Senior Essay Title: "From Obscurity to Memory: Domesticity, Femininity & Self-Determination among Hindu Women in Kenya"
Adviser: Daniel Magaziner
Abstract: In Kenyan-Indian history, the enduring stereotype of the 'dukawallah' holding the fort for the cause of progress is invariably male. The support and comfort provided by female pioneers is unquestionably erased from mainstream historical narratives. Similarly to early female migrants worldwide, Indian women in East Africa were themselves agents of change who, in spite of being doubly excluded on the basis of both race and womanhood, forged a vibrant citizenship and public life for themselves. “From Obscurity to Memory” is a collective portrait of these forgotten pioneers. It presents a multilayered narrative about women who engaged deeply in the work of cultural production and diasporic self-understanding.

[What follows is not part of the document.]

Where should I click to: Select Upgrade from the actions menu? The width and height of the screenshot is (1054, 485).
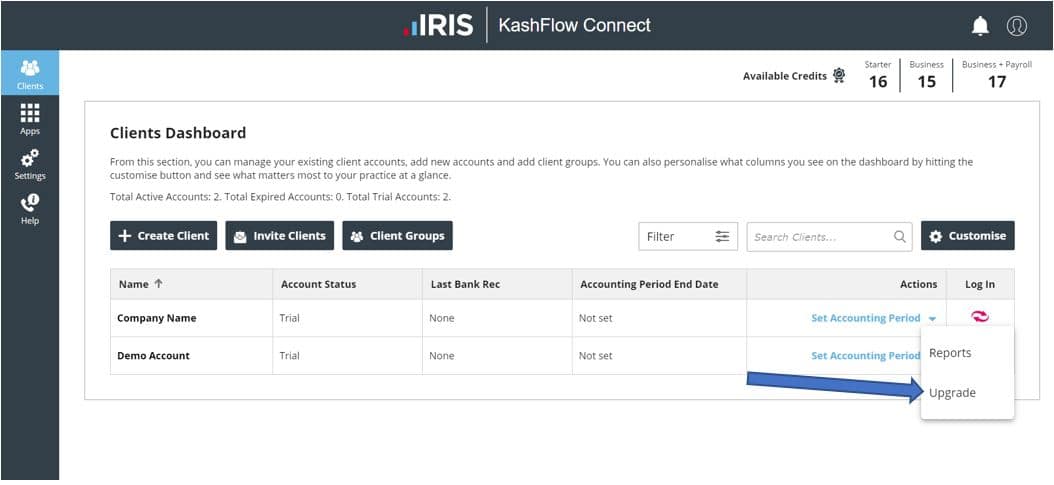click(952, 393)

Inspired by The Feminist Memory Project–a Nepalese archival project "memorializing women’s pasts in the belief that their historical visibility will advance the case for liberation"–this, too, is an archive-in-progress. Collated predominantly from personal family archives, the material herein aims to rehistoricize the experiences of Hindu women in Kenya, thereby creating a space for the retelling of marginalized histories. Through vignettes of my maternal grandmother’s life in Kenya, this essay addresses notions of gendered labour, sociocultural networks, economic class, and patriarchal structures of control, to explore the manifestation of distinct Kenyan-Indian identities, which prevail today.